------ Provided passage ------

A native plant can epitomize the place it comes from. It has evolved there, in that precise mix of soil, water, climate and companions. Because it's suited to the place, it will need less in the way of extra water, fertilizers, pesticides. Southwestern natives such as ocotillo and Mexican poppy don't need extra water. Prairie dwellers such as liatris will rise and bloom after the worst winter, without all the fuss of sheltering them from freezes. If you can't grow apples on the Gulf Coast, you can grow pawpaws, which need no chill time and are coveted elsewhere. Glorious Rocky Mountain wildflowers such as gentians relish the short growing season and high ultraviolet exposure that defeats lowland nursery imports. Such local heroes generally know how to get along with local pests, so there's less spraying and poisoning to do.
You can be a hero, too. The story of Franklinia Alatamaha is one that gardeners like to brag about. This handsome tree, a camellia relative native to the Georgia lowlands, is long extinct (and no one knows why) in the wild. It sets out fragrant white magnolia-style flowers in autumn, when its foliage is showing brilliant red-gold. John and William Bartram discovered the tree in 1765, brought a few seedlings back to Philadelphia and planted them to thrive and be passed along. Later pathfinders and plant hunters searched intensively for the mysterious beauty, but never again found it. The species lives on in gardens and arboretums, rescued by gardeners.
If you live in Hawaii or Florida, you have a mission. The native flora of both states - and of California, almost as threatened - are being pushed to the wall by development and invasive non-native plants. Many of those exotics were let loose on the landscape by gardeners who evidently wanted what they'd seen in the garden books and seed catalogues, mass-produced lantana or pampas grass.
A garden is a great framing device. The Joe-Pye weed that looks so ordinary along the roadside becomes a spectacular background for shorter plants; an ordinary yucca is an architectural exclamation point when set on its own in a raked spot. Choose your palette from plants native to the kind of conditions you have, woods or xeric slope or creekside, as well as your geography.

------ Recorded data ------

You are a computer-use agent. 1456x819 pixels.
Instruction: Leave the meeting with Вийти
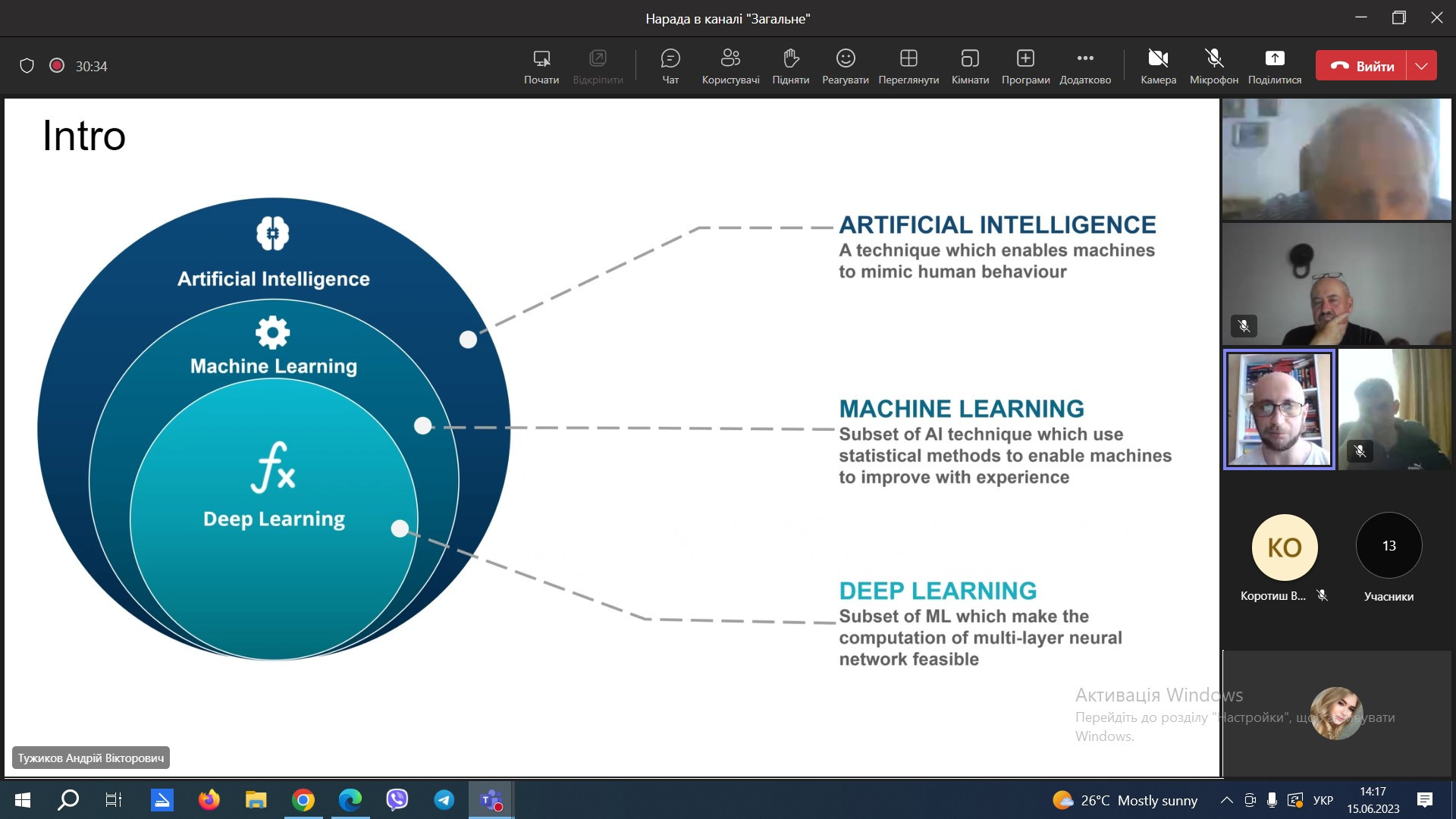point(1362,66)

------

**What this task involves:**
Reproduce the passage on gardening with native plants, which appears above the listing, word for word and in full.

**Response to this exercise:**
A native plant can epitomize the place it comes from. It has evolved there, in that precise mix of soil, water, climate and companions. Because it's suited to the place, it will need less in the way of extra water, fertilizers, pesticides. Southwestern natives such as ocotillo and Mexican poppy don't need extra water. Prairie dwellers such as liatris will rise and bloom after the worst winter, without all the fuss of sheltering them from freezes. If you can't grow apples on the Gulf Coast, you can grow pawpaws, which need no chill time and are coveted elsewhere. Glorious Rocky Mountain wildflowers such as gentians relish the short growing season and high ultraviolet exposure that defeats lowland nursery imports. Such local heroes generally know how to get along with local pests, so there's less spraying and poisoning to do.
You can be a hero, too. The story of Franklinia Alatamaha is one that gardeners like to brag about. This handsome tree, a camellia relative native to the Georgia lowlands, is long extinct (and no one knows why) in the wild. It sets out fragrant white magnolia-style flowers in autumn, when its foliage is showing brilliant red-gold. John and William Bartram discovered the tree in 1765, brought a few seedlings back to Philadelphia and planted them to thrive and be passed along. Later pathfinders and plant hunters searched intensively for the mysterious beauty, but never again found it. The species lives on in gardens and arboretums, rescued by gardeners.
If you live in Hawaii or Florida, you have a mission. The native flora of both states - and of California, almost as threatened - are being pushed to the wall by development and invasive non-native plants. Many of those exotics were let loose on the landscape by gardeners who evidently wanted what they'd seen in the garden books and seed catalogues, mass-produced lantana or pampas grass.
A garden is a great framing device. The Joe-Pye weed that looks so ordinary along the roadside becomes a spectacular background for shorter plants; an ordinary yucca is an architectural exclamation point when set on its own in a raked spot. Choose your palette from plants native to the kind of conditions you have, woods or xeric slope or creekside, as well as your geography.